* _Problema planteado_: Ponga en una lista numerada, omitiendo las líneas en blanco, únicamente el tramo que empieza en la línea que contiene "Immediately [187, 257]" y termina con la última línea, ambas incluidas.

╭─ Registros del conjunto

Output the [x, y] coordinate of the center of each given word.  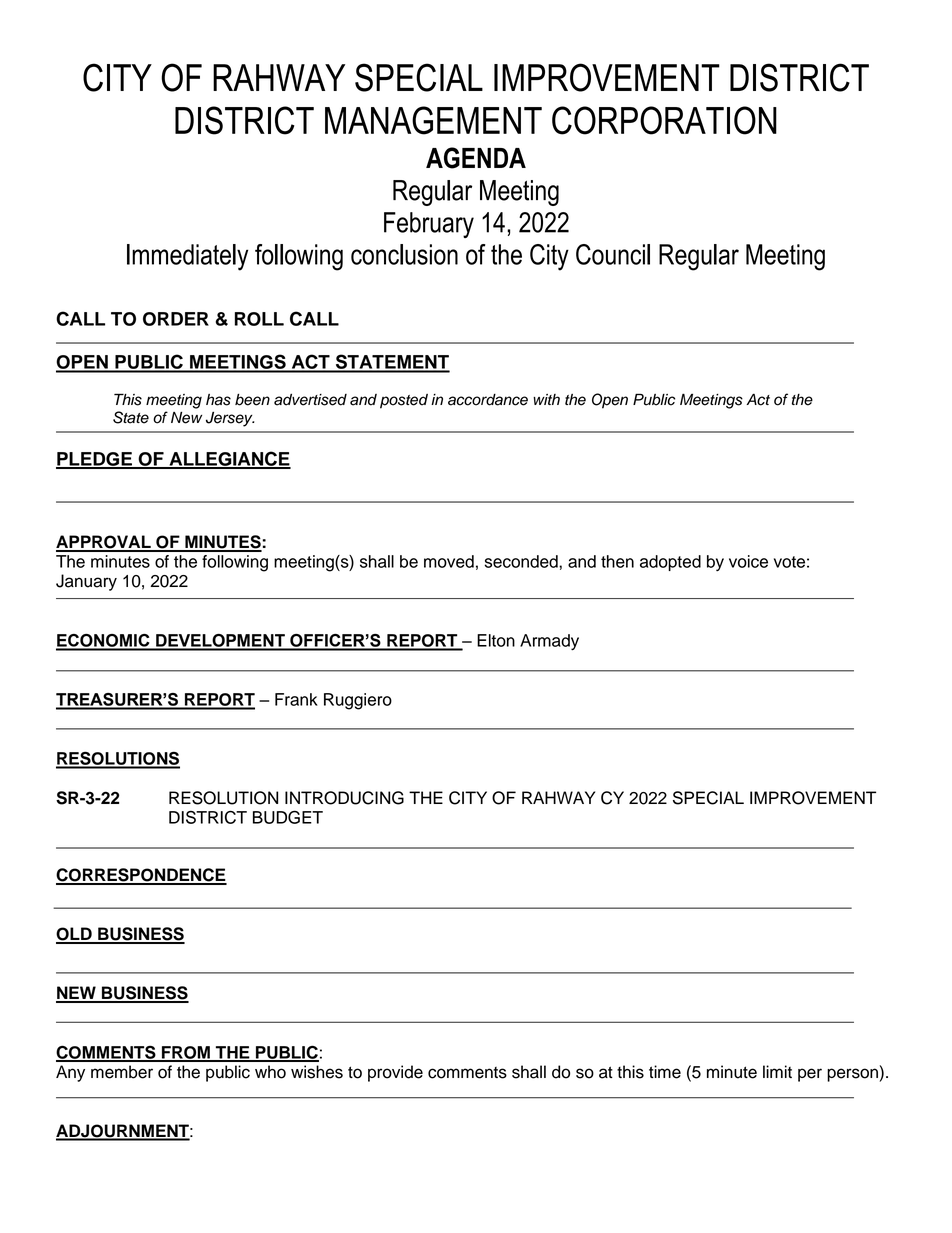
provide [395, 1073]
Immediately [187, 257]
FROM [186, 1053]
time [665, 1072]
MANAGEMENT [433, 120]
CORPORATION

╰─

* _Respuesta al ejercicio_:
1. Immediately [187, 257]
2. FROM [186, 1053]
3. time [665, 1072]
4. MANAGEMENT [433, 120]
5. CORPORATION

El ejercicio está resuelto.